Running Flask and Jupyter with Let's Encrypt SSL certificate

By Symerio

Setting up an SSL certificate is nowadays a mandatory step for any web application in production. However during the development this step is sometimes postponed, for instance when running a demonstration flask web-server or a Jupyter notebook on a remote server. This can put sensitive data at risk as it is then transmitted unencrypted over the network.

In this post, we will illustrate how to quickly setup a free SSL certificate using Let's Encrypt. Here we focus mostly on Linux servers, but most of this guide is also applicable to other operating systems.

Obtaining a Let's Encrypt SSL certificate

The typical steps for obtaining a Let's Encrypt SSL certificate are,

  1. Configure the DNS of your domain to point to the IP or hostname of the server, using either CNAME or A entry.

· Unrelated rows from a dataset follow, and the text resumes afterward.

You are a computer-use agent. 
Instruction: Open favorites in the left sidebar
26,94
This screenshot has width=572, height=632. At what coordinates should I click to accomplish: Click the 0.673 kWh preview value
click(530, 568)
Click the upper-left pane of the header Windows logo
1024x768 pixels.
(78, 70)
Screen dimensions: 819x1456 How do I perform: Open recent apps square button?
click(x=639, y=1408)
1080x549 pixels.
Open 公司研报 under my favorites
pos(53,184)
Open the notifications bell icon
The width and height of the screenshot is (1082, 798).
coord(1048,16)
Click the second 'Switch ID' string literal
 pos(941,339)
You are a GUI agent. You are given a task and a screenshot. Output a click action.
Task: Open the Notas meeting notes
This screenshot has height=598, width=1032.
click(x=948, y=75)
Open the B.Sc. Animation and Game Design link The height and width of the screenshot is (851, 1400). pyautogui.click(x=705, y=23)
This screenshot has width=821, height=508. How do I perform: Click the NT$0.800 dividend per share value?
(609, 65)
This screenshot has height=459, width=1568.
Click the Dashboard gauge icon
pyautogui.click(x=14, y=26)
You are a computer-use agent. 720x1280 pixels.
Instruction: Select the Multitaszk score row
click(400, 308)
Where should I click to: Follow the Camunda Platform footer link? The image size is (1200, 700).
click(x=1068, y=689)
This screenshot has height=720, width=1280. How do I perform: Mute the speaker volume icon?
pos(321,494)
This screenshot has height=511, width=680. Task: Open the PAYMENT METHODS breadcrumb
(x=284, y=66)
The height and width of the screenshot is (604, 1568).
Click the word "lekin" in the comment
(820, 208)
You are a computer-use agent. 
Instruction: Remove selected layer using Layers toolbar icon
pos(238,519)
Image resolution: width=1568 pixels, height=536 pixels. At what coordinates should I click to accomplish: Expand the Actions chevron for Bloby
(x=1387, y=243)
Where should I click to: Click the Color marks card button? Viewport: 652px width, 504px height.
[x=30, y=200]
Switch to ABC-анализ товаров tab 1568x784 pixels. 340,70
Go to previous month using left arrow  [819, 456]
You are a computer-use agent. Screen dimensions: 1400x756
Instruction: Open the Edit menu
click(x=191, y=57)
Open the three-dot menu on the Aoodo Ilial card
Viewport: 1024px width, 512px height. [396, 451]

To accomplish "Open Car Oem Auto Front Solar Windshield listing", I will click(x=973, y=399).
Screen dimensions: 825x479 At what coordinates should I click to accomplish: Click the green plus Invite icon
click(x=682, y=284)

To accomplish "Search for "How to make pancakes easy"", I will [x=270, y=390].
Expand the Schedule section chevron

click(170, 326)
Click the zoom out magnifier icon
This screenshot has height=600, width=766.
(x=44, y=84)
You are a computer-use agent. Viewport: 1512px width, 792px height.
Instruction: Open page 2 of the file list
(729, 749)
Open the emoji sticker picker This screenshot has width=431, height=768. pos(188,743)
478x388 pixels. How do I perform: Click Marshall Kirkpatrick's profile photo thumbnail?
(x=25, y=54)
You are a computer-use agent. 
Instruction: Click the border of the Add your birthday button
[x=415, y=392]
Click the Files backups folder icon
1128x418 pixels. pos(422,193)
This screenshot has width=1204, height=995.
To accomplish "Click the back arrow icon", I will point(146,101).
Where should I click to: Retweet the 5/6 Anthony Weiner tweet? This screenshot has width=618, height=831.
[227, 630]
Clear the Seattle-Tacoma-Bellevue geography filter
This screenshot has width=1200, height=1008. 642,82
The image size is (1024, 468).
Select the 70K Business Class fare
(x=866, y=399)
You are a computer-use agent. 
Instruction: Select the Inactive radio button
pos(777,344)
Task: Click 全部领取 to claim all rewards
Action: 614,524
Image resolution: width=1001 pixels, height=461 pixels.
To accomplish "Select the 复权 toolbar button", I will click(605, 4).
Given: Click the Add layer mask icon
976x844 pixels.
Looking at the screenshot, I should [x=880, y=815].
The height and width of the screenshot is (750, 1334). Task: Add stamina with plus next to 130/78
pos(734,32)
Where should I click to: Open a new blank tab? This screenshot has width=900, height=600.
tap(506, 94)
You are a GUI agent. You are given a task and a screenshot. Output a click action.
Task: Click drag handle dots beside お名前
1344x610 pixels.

  2. Create a folder where certificates will be stored, mkdir ~/certs/

  3. Start a web-server in this folder (this requires root access), cd ~/certs/ sudo python3 -m http.server 80 then press Ctrl+Z and enter bg to run this process in backround

  4. Go to certbot.eff.org, and in the drop-down menu select I'm using "None of the above" on <your OS>. Follow the installation instructions to install certbot, but not the "Getting started" section.

  5. Once Certbot is installed, run, sudo certbot certonly --webroot -w ~/certs/ -d example.com where example.com should be changed to your domain name.

  6. Once certificate were issued and are stored in ~/certs/, the web server can be stopped, by entering fg then Ctrl+C. We also need to make sure that the current user can read these certificates, sudo chown $USER ~/certs/*

Enabling SSL in Flask

Update your Flask application script with,

import os.path
from flask import Flask

app = Flask(__name__)

...

if __name__ == '__main__':
    app.run(
       host="0.0.0.0",
       ssl_context=(os.path.expanduser('~/certs/cert.pem'),
                    os.path.expanduser('~/certs/privkey.pem'))
    )

It is worth repeating that Flask built-in server should not be used in production, however it can be failry useful when running demonstration applications, such as for instance Dash PlotLy dashboards.

Enabling SSL in Jupyter

Simply start Jupyter with,

jupyter notebook --ip=example.com --certfile=$HOME/cert/cert.pem --keyfile $HOME/cert/privkey.pem

where example.com should be replaced with your domain name.